Physical examination was remarkable only for mild (4/5) muscle weakness in both legs and loss of deep tendon reflexes at the ankles.
A bone scintigram demonstrated a focal "cold" lesion at T-12 (arrow), corresponding to the radiographically evident destructive lesion. There were no other abnormalities.
Radiation therapy was started, but because of progressive worsening of leg weakness and development of incontinence, a decompressive laminectomy was performed from T-11 to L-1. Cord compression, due to tumor within the spinal canal, was evident at surgery. Pathologically, the tumor was felt to represent a chordoma.

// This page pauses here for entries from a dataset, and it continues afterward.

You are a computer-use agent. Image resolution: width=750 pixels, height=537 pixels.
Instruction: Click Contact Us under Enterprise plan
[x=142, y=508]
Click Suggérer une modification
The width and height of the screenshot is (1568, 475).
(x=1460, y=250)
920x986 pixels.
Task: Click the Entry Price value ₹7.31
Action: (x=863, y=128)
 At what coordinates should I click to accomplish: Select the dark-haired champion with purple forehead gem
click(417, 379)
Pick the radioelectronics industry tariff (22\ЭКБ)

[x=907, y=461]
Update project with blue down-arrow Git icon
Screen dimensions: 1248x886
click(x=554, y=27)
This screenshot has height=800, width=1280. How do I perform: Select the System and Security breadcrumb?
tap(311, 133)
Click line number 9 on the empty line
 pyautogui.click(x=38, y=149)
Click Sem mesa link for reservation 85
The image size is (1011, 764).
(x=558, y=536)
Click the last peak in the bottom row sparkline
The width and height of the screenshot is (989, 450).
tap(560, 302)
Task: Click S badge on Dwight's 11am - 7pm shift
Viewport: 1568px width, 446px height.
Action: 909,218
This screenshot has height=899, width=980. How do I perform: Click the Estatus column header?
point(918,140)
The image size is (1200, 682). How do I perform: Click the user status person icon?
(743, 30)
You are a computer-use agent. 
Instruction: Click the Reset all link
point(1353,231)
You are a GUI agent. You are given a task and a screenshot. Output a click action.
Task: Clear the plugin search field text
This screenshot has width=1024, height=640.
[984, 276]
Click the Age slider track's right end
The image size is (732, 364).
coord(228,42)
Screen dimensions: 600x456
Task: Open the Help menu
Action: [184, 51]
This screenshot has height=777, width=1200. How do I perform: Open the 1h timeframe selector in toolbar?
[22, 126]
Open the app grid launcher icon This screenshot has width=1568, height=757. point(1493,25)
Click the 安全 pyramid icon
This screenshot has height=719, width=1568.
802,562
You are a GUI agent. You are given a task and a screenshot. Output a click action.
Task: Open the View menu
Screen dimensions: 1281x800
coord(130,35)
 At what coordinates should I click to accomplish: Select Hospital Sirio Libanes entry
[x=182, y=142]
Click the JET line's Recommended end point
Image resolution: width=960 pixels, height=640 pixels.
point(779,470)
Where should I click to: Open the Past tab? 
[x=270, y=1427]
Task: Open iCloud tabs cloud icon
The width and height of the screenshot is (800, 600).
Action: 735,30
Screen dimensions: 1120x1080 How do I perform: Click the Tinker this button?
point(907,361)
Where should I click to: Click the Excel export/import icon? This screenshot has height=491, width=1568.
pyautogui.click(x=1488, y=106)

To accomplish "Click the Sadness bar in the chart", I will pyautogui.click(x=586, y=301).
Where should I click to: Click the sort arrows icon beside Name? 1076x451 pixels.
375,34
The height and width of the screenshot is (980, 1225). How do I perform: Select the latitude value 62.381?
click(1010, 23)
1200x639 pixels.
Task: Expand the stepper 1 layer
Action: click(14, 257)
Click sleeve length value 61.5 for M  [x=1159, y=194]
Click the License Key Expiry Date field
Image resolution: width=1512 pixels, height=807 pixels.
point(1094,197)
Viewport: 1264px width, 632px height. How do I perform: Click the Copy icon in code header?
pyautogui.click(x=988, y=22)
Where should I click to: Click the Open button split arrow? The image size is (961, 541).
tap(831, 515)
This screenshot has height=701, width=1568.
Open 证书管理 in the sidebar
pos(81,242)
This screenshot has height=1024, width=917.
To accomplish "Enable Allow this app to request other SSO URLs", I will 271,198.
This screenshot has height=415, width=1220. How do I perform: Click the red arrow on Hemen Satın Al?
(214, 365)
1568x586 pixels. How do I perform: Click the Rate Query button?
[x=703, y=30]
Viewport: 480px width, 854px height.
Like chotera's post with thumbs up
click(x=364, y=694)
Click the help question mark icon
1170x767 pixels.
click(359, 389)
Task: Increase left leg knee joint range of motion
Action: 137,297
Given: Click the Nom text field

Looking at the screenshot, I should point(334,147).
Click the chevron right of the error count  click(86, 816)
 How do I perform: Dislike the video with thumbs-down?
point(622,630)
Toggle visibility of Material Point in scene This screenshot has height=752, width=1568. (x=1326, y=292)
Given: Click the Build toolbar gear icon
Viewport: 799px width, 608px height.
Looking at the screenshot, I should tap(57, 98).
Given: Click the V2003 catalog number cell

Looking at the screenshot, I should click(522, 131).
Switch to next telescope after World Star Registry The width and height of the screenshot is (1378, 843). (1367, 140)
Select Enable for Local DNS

Numerous reports of "cold" lesions on bone scintigraphy appear in the literature; most are caused by artifacts, loss of blood supply or loss of bone. Barium, jewelry, coins, pacemakers and orthopedic, breast or dental prostheses may cause artifacts which may not be easily recognized. Ischemic bone may be seen as a "cold" spot because perfusion is necessary for uptake of the radiopharmaceutical. Avascular necrosis, acute osteomyelitis, radiation therapy, frostbite, electrical burns, Gaucher's or sickle cell disease (with or without infarction), may cause sufficient ischemia to be reflected on a bone scan as a photopenic lesion. Bone loss is most commonly seen following surgical resection or arthroplasty; other entities include congenital anomalies such as absence of a pedicle, parietal thinning or midline sternal defect, benign conditions such as myelofibrosis, hemangiomas or brown tumors and malignancies, both primary and metastatic. Primary bone malignancies include multiple myeloma, osteolytic osteosarcoma and fibrosarcoma. A single case of a sacrococcygeal chordoma presented with a photopenic lesion has been reported. The most common metastatic lesions are from breast, lung and in children, neuroblastoma.